Pipeline management(管道管理)¶
This page outlines features and best practices for pipeline management in Pipeline Builder.
Reusing logic across a pipeline¶
Pipeline Builder supports reusing logic across a pipeline via parameters and custom functions. Parameters are values that can be used in multiple transforms in a pipeline. Custom functions are a series of transforms centrally defined as a single transform.
Large pipeline management¶
Pipeline Builder supports grouping and optimization features to help manage large pipelines.
You can create folders and sub-folders in Pipeline Builder to group nodes. This allows you to organize nodes and toggle the visibility of nodes in a subset of folders to narrow the scope of your pipeline.
You can use node color groups in Pipeline Builder to collapse nodes of the same color and improve the readability of your graph.
You can focus on a subsection of your graph by showing and hiding nodes. You can choose these nodes manually or show and hide them based on color groupings.
Job grouping in Pipeline Builder allows you to control how your outputs are split into jobs, and compute profiles for each job.
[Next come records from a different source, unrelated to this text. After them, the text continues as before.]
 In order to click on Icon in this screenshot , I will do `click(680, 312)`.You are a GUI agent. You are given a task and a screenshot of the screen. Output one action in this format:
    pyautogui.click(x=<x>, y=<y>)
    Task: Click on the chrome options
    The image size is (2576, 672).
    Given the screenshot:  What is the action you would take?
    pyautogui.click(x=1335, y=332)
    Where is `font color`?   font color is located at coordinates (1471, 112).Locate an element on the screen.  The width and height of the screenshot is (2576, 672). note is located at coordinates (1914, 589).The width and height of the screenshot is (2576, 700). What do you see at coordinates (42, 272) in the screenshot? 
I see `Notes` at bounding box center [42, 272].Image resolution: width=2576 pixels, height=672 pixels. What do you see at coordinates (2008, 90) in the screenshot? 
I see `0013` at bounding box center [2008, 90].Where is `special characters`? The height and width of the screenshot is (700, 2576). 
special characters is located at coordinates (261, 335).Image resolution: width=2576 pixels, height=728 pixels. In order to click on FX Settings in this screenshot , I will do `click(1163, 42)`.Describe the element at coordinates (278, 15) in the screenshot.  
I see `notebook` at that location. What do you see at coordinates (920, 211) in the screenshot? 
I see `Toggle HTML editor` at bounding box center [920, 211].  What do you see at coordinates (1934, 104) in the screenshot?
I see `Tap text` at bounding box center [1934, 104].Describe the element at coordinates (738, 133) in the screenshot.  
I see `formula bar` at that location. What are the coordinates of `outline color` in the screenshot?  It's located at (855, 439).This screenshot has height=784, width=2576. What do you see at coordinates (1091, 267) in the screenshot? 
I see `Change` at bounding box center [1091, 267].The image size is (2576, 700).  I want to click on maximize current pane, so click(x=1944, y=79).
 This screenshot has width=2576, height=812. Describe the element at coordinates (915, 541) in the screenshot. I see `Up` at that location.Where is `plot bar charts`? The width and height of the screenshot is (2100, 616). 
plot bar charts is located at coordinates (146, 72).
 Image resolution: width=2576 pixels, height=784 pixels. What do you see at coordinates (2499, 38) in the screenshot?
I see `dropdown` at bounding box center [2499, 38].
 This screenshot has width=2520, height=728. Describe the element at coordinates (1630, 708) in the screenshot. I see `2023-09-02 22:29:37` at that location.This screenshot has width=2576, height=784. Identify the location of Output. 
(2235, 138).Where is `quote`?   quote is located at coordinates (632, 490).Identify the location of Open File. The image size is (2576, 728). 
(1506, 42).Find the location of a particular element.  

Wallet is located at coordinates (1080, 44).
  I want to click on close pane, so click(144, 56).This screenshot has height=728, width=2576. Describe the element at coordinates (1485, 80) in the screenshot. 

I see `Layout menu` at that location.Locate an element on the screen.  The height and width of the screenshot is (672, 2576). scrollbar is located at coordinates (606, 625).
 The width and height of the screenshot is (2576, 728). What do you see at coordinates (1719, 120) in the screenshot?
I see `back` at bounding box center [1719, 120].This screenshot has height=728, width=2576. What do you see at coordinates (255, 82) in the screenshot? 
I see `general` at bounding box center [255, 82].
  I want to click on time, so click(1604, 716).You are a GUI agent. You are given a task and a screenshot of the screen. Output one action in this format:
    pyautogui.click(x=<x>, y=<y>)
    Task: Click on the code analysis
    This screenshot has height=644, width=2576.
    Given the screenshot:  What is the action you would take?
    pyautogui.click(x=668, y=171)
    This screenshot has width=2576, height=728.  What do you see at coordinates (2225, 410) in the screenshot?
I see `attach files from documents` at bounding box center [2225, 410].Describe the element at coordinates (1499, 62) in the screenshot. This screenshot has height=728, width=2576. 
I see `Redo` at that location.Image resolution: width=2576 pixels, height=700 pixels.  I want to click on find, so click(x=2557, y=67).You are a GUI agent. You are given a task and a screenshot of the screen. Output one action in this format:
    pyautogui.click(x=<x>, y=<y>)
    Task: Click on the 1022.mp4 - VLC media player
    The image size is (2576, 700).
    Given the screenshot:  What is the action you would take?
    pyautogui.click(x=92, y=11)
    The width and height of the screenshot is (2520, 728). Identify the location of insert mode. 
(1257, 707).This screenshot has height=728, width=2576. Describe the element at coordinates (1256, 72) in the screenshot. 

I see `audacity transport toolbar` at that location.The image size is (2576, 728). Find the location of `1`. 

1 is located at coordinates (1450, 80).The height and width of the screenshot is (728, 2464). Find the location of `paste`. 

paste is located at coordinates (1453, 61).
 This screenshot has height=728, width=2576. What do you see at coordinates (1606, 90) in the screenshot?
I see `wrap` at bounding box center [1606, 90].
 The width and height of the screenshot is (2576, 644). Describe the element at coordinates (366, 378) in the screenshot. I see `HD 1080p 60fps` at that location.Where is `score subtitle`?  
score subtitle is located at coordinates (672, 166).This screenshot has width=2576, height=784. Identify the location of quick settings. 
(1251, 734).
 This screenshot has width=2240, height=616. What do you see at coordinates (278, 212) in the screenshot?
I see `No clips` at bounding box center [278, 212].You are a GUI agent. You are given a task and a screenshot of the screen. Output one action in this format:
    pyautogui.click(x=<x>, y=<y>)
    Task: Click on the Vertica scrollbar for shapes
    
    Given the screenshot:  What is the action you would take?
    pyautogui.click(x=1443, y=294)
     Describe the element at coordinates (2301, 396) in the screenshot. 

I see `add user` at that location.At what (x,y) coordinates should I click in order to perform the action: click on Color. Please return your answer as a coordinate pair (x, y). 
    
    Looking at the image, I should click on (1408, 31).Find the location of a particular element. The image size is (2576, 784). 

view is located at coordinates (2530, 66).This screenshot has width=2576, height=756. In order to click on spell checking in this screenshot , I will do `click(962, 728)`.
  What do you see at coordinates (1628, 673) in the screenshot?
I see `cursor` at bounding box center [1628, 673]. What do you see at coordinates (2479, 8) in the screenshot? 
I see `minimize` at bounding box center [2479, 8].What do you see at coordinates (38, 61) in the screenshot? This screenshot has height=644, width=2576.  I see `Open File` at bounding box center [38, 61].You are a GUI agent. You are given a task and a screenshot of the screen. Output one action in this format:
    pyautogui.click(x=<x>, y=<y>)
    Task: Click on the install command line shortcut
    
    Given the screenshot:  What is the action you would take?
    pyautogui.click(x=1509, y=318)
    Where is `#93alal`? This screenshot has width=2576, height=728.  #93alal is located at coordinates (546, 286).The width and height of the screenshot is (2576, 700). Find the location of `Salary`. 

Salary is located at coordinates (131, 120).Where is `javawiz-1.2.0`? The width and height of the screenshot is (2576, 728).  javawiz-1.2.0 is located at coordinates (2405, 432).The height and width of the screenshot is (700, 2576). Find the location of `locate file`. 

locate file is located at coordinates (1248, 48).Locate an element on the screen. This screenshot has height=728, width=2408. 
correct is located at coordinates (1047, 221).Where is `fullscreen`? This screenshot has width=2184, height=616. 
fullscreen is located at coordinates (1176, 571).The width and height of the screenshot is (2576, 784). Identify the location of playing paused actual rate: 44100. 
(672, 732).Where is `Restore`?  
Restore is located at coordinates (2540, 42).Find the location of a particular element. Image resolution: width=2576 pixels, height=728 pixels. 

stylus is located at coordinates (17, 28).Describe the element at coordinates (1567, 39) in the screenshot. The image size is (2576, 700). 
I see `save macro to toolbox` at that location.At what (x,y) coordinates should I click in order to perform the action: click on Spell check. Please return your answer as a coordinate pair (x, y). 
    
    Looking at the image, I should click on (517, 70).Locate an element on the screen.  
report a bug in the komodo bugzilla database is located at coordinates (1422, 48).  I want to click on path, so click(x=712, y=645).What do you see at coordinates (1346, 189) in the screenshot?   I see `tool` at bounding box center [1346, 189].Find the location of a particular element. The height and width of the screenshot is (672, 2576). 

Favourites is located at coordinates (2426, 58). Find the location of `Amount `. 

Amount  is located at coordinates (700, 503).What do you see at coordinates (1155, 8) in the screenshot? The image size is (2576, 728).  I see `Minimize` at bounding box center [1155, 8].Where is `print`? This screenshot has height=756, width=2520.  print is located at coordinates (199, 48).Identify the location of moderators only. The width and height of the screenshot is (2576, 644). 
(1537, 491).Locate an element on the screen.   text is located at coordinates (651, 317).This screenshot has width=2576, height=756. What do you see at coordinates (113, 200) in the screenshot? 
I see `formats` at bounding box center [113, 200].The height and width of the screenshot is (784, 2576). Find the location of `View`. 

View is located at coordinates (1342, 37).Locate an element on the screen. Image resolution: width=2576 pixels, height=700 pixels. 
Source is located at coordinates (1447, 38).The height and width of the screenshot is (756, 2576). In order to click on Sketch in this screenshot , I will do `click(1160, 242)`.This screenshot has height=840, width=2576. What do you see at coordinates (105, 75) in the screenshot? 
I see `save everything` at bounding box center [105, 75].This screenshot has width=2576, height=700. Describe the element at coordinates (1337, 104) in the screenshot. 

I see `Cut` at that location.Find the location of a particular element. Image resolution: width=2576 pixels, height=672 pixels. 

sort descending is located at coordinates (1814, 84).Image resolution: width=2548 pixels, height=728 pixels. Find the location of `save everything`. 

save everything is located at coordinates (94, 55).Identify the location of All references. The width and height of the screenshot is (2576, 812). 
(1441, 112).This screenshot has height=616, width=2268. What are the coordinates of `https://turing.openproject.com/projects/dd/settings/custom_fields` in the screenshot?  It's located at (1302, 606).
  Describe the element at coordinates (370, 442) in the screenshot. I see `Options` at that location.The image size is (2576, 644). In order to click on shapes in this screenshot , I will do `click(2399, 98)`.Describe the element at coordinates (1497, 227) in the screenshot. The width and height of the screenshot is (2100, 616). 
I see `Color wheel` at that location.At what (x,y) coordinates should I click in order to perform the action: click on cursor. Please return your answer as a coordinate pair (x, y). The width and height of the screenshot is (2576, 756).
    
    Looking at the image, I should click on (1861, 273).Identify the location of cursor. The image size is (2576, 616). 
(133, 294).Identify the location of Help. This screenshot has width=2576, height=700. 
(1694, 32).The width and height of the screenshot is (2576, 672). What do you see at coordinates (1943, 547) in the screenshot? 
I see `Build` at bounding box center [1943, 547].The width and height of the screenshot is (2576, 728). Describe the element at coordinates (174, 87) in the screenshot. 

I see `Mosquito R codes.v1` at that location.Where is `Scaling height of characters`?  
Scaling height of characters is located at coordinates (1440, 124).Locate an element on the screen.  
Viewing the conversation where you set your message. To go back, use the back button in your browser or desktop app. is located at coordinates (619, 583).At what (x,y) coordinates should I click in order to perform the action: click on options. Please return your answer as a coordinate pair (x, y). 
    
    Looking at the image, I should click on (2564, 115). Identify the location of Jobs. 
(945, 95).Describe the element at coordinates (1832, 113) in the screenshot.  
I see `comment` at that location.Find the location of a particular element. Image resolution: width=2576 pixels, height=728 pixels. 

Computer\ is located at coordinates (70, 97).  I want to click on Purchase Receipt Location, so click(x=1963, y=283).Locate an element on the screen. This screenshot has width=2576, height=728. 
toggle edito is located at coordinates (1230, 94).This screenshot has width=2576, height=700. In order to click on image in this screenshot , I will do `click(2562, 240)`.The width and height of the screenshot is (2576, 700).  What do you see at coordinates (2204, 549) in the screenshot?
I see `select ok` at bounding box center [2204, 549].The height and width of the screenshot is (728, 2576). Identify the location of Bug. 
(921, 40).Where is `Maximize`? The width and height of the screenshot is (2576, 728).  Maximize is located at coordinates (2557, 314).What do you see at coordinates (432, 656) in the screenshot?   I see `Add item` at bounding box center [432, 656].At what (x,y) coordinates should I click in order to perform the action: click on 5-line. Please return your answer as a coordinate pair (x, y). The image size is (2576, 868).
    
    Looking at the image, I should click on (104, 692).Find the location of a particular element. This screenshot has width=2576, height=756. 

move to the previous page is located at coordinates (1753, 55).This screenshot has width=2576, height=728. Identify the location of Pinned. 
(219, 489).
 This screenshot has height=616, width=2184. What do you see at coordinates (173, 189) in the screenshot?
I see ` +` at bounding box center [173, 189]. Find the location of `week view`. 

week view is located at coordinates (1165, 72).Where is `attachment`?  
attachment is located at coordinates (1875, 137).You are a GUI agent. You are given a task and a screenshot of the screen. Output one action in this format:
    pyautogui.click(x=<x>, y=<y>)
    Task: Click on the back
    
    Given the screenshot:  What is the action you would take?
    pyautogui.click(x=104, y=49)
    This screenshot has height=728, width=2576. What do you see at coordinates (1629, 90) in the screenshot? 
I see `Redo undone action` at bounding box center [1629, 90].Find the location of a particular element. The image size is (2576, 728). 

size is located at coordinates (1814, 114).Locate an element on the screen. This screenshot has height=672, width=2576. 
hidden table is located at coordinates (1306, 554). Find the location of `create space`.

When building pipelines, you can mark transform nodes that are shared between multiple outputs as checkpoints. These intermediate results will be computed only once during your next build, which can save compute.
For faster previews, you can add input sampling to downsample your input data as you are prototyping your pipeline. Pipeline deploys will still run on the full dataset.
中文翻译¶
管道管理¶
本页概述了 Pipeline Builder 中管道管理的功能与最佳实践。
跨管道复用逻辑¶
Pipeline Builder 支持通过参数和自定义函数跨管道复用逻辑。参数(Parameter)是可在管道中多个转换(Transform)中使用的值。自定义函数(Custom Function)则是一系列集中定义为单个转换的转换操作。
大型管道管理¶
Pipeline Builder 提供分组与优化功能,帮助管理大型管道。
您可以在 Pipeline Builder 中创建文件夹和子文件夹来对节点进行分组。这使您能够组织节点,并通过切换特定文件夹子集中节点的可见性来缩小管道的作用范围。
您可以在 Pipeline Builder 中使用节点颜色分组来折叠相同颜色的节点,从而提高图形可读性。
您可以通过显示和隐藏节点来聚焦图形的某个子部分。您可以手动选择这些节点,或根据颜色分组进行显示和隐藏。
Pipeline Builder 中的作业分组允许您控制输出如何拆分为作业(Job),并为每个作业计算配置文件(Compute Profile)。
在构建管道时,您可以将多个输出之间共享的转换节点标记为检查点。这些中间结果将在下次构建时仅计算一次,从而节省计算资源。
为加快预览速度,您可以在原型设计管道时添加输入采样来对输入数据进行降采样。管道部署仍将在完整数据集上运行。